#### [Exercise description]
Extract every line of the material below, repeating each one word for word and leaving out the pictures.
-- Start of Source material --
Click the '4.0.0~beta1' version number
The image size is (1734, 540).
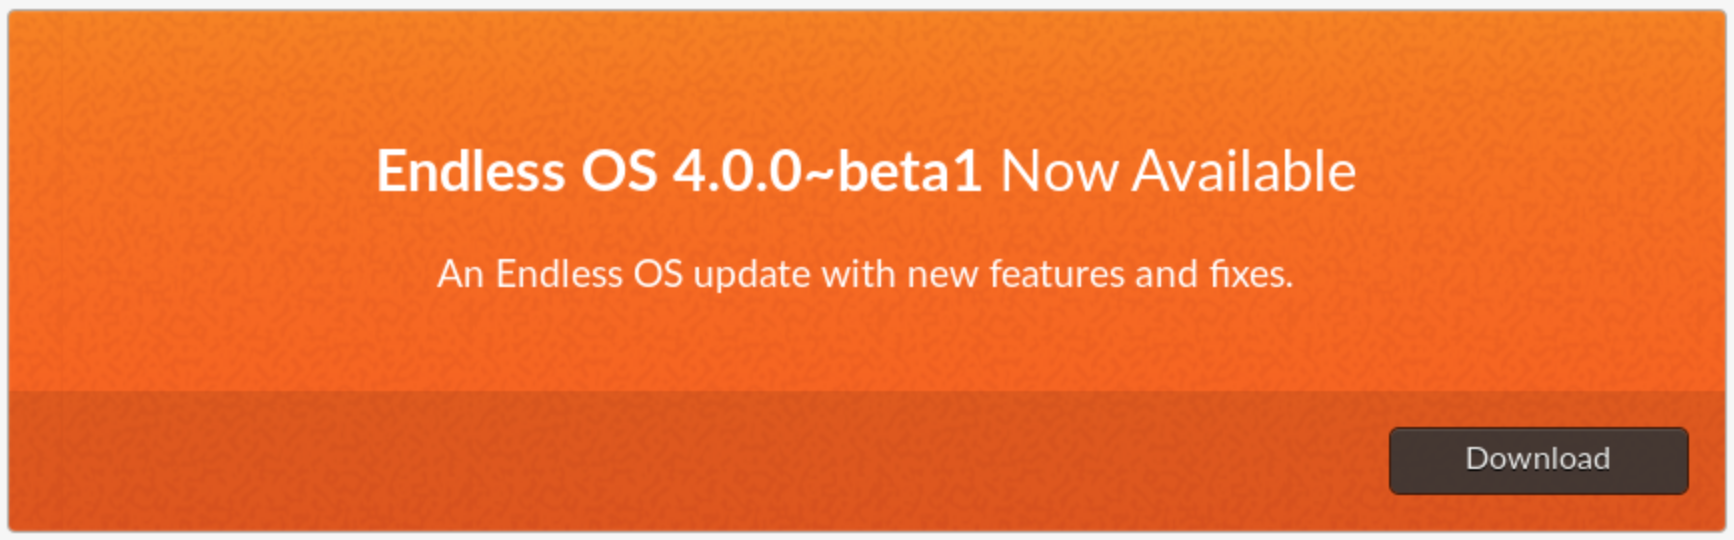pyautogui.click(x=827, y=171)
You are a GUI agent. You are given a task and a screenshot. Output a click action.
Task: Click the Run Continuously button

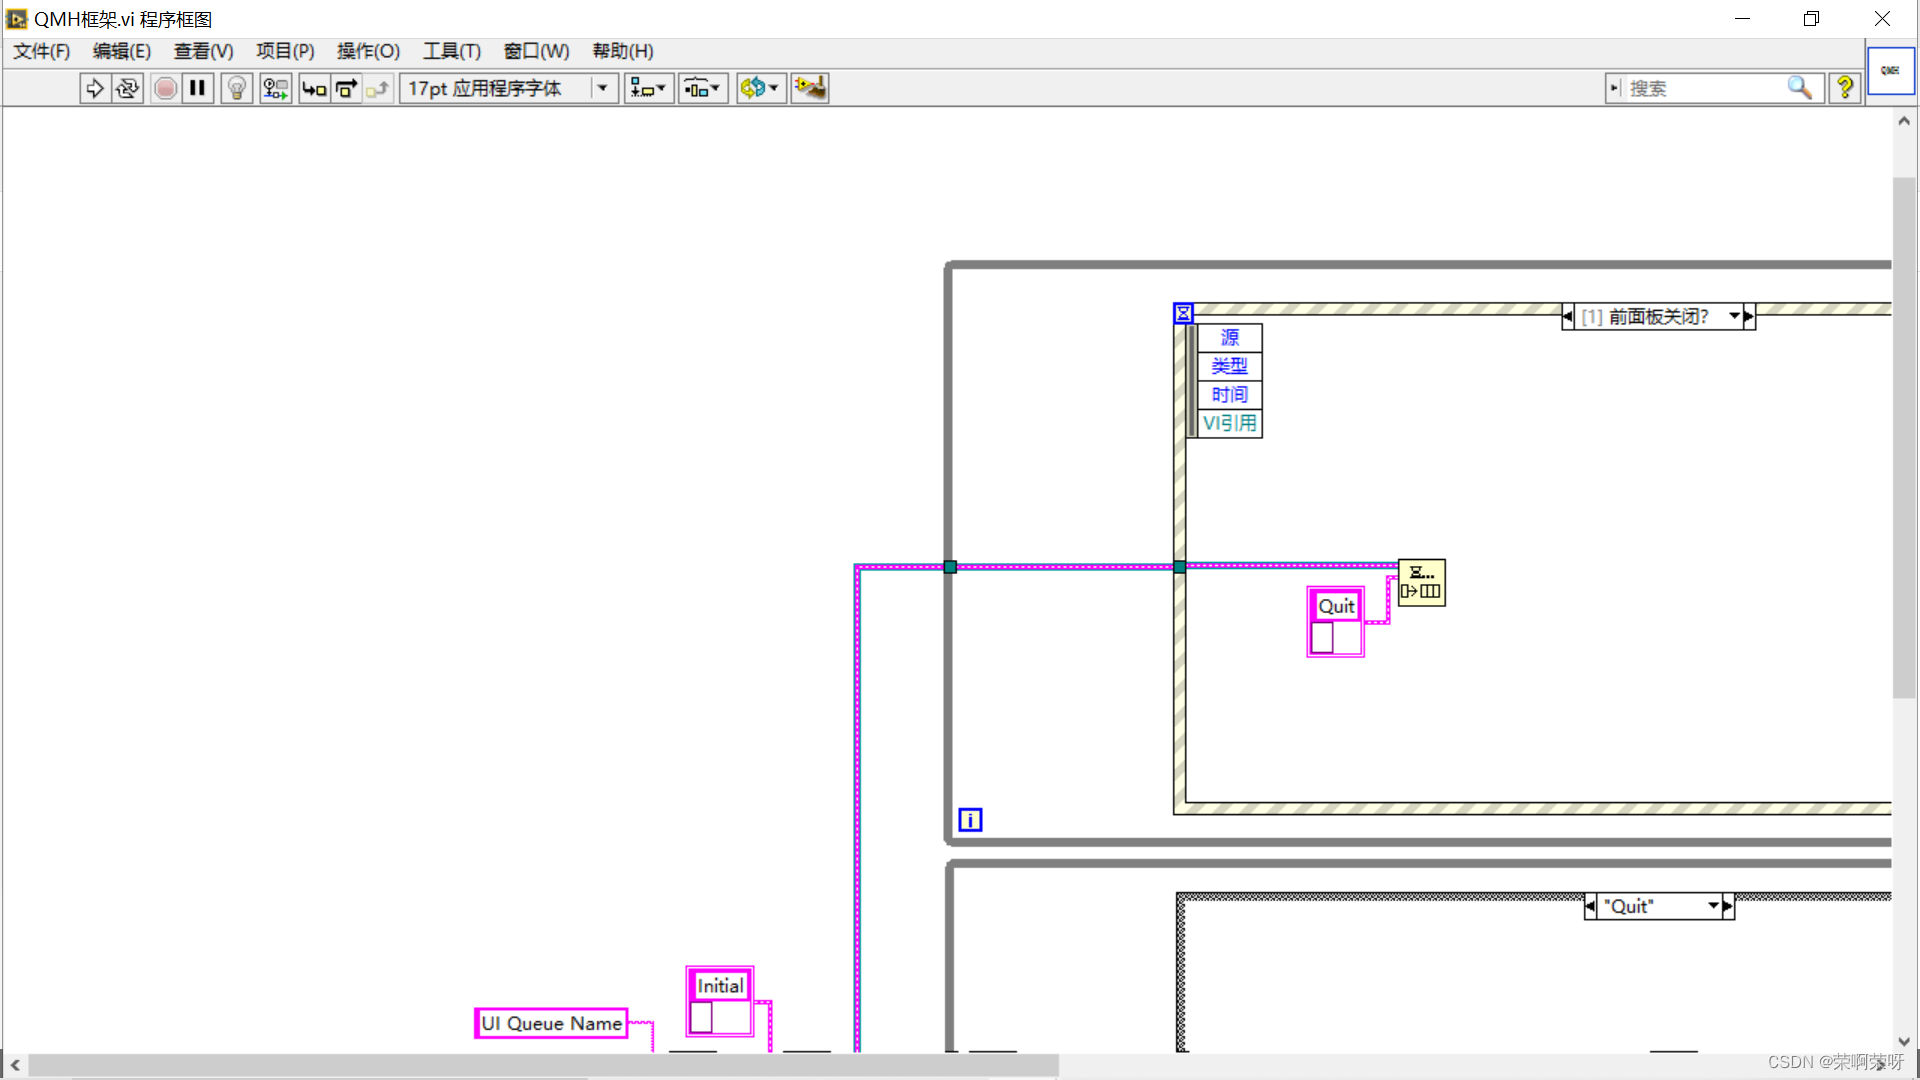click(x=128, y=89)
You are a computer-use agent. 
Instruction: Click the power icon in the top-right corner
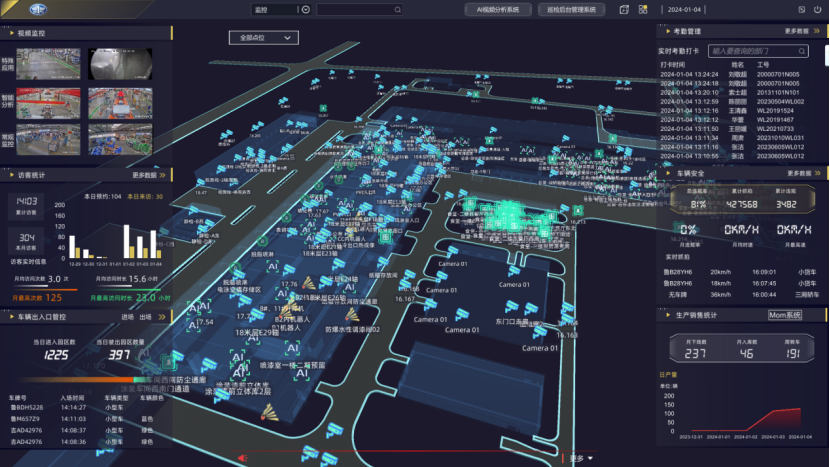pyautogui.click(x=818, y=9)
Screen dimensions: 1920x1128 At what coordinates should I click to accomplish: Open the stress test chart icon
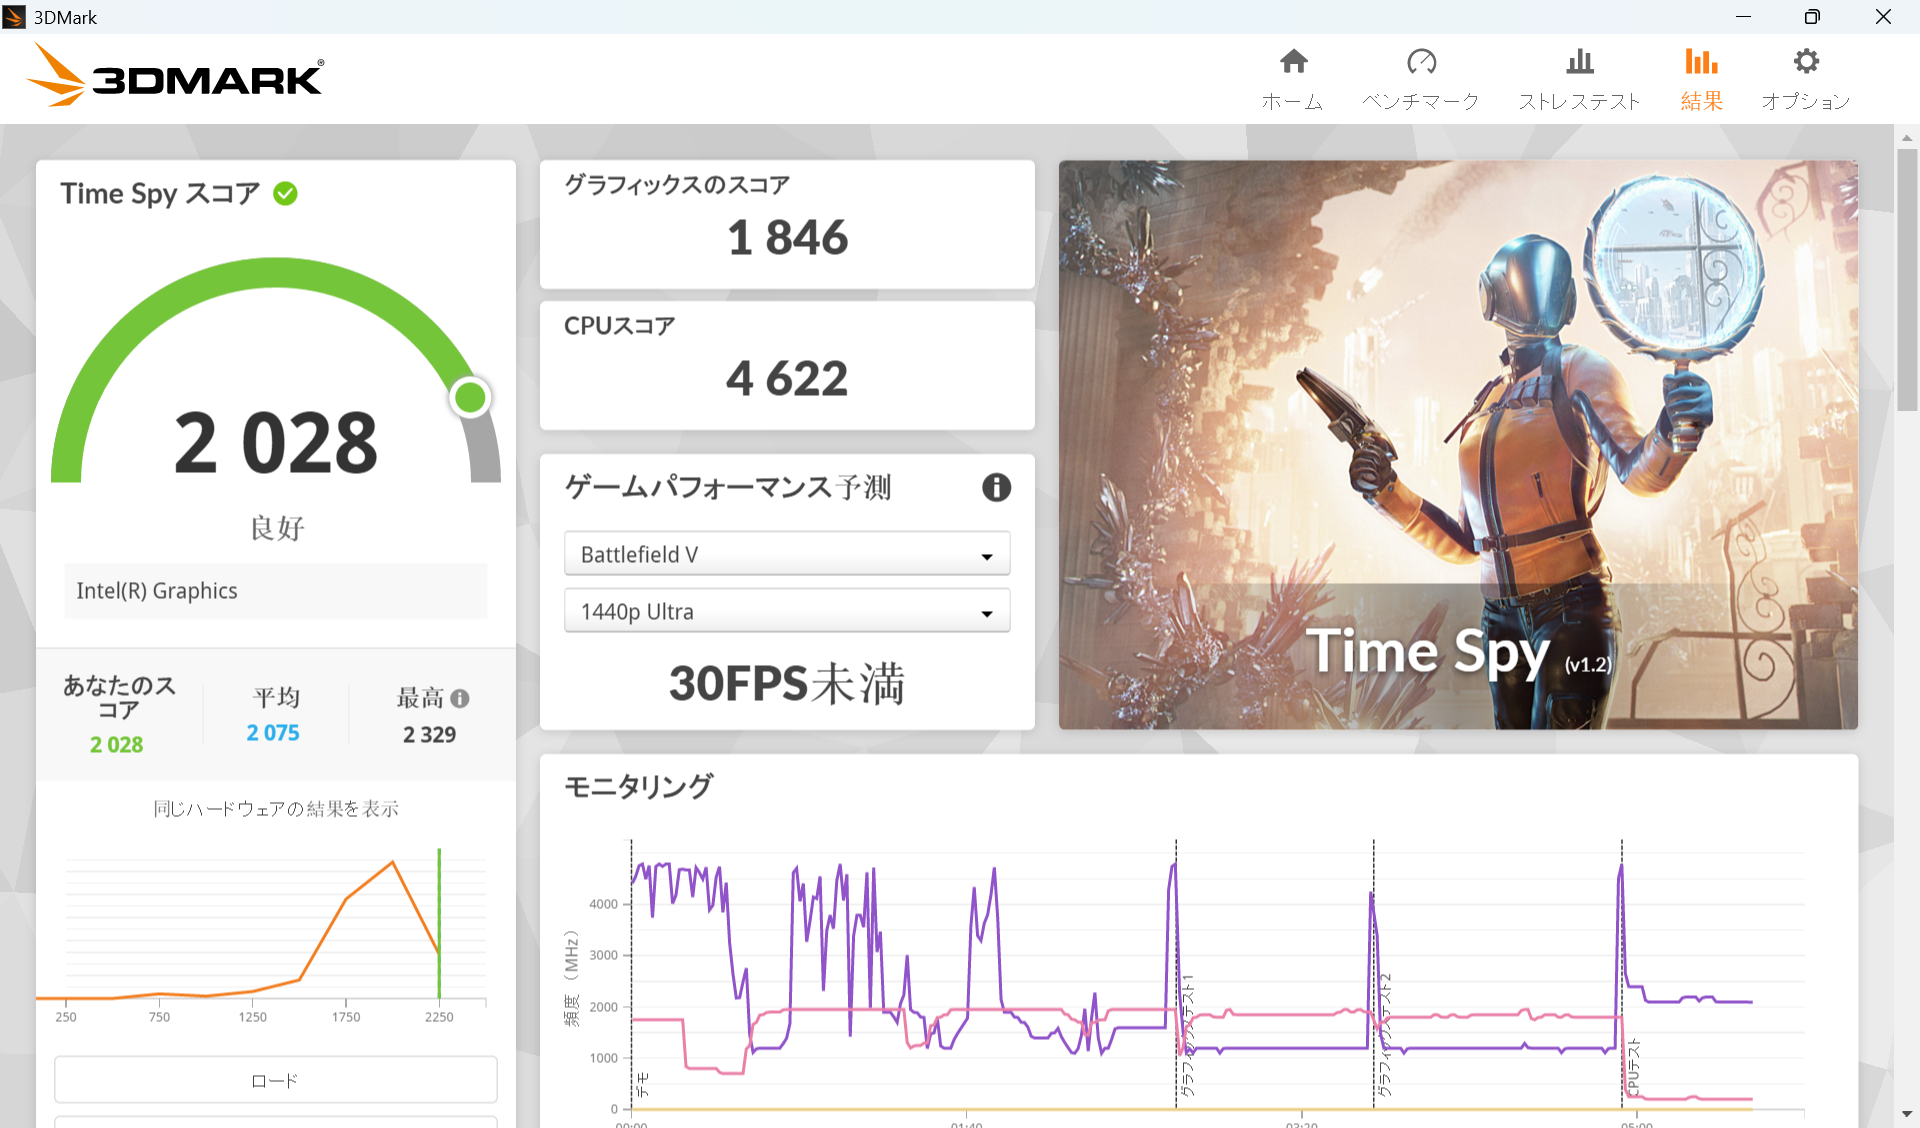(x=1579, y=62)
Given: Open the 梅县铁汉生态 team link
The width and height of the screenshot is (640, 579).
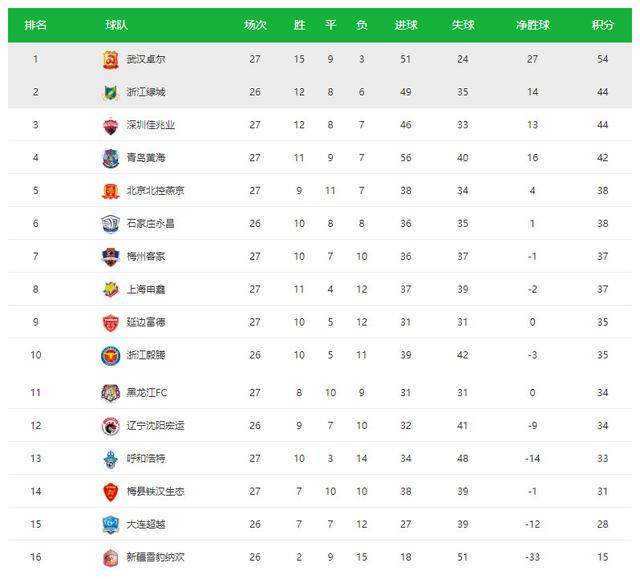Looking at the screenshot, I should click(156, 491).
-- End of Source material --
#### [Task answer]
Click the '4.0.0~beta1' version number
The image size is (1734, 540).
pyautogui.click(x=827, y=171)
You are a GUI agent. You are given a task and a screenshot. Output a click action.
Task: Click the Run Continuously button

click(x=128, y=89)
You are a computer-use agent. 
Instruction: Click the power icon in the top-right corner
pyautogui.click(x=818, y=9)
Screen dimensions: 1920x1128 At what coordinates should I click to accomplish: Open the stress test chart icon
(x=1579, y=62)
Given: Open the 梅县铁汉生态 team link
The width and height of the screenshot is (640, 579).
Looking at the screenshot, I should click(156, 491).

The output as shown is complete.